Steamboat Springs Routt County Search and Rescue was back to work, finding three lost skiers on Rabbit Ears Pass. Though the volunteer group has been working hard this winter, members say the call load has been normal.
Friday's search mission was called in by the lost party via cell phone at about 7 p.m. from the A loop cross country ski trail on Rabbit Ears Pass, incident commander Tim O'Brien said.
The party was a local man, his adult son and daughter in-law who are from California, and were cross country skiing in the area, he said.
"They seemed to have gotten disoriented, and then they split up," O'Brien said.
He said the skiers situation became urgent when the sun went down and they didn't know where they were. The group was dressed appropriately but was without matches and had little water.
About 15 Routt County Search and Rescues volunteers helped find the party about 10:30 p.m., wrapping up a night of work, he said.
All three skiers were in good condition.
The call was marked as the first of the year in Routt County Search and Rescue's logbook, although O'Brien said he thought at least one other mission in 2003 was mounted before Friday.
Though the group may seem busy, considering the recent plane crash mission and at least one other search that got statewide media attention, members say it's been a normal winter.
In 2002, Routt County Search and Rescue went on 65 missions.

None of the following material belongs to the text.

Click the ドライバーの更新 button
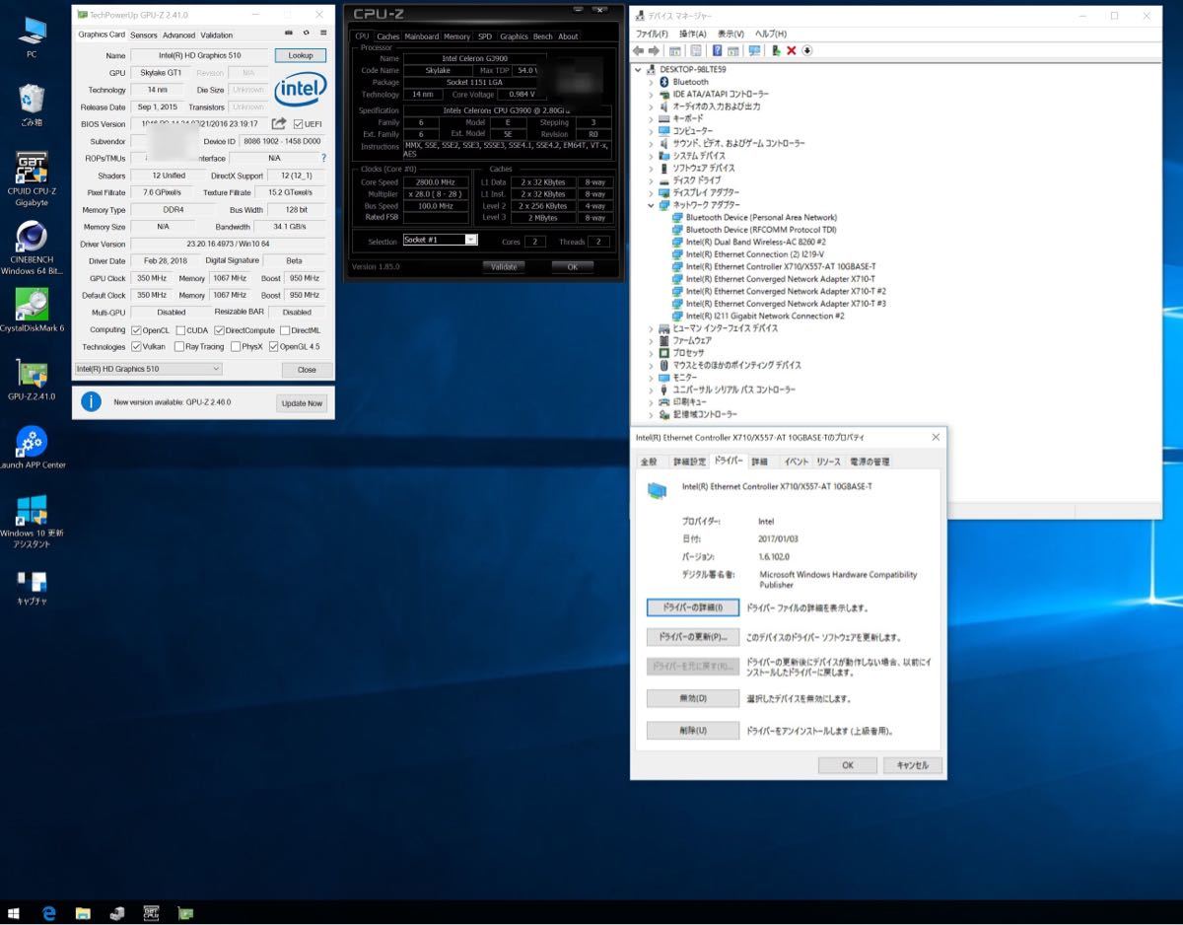This screenshot has height=925, width=1183. (x=692, y=637)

"It's a pretty typical year," Search and Rescue volunteer Sandy Witte said. "We get busier and busier when the weather changes. When we have blue skies for 10 days in a row, we don't get a lot of calls."
She said media attention has been greater this year, which may make it seem like calls are up. But for the most part, the workload has been typical.
O'Brien agreed. He said in actuality, Routt County Search and Rescue is busier in the fall during hunting season than in the winter.
However, winter missions can be more detrimental because of the life threatening conditions. During other times of the year, it's not as urgent to get lost people out of the forest as quickly as possible because their chances of surviving the night are greater, O'Brien said.
"Sometimes you almost want to give them that experience," O'Brien said of leaving lost parties out for the night.
But in the winter, he said he likes to work hard to make sure lost parties are not risking their lives spending the night.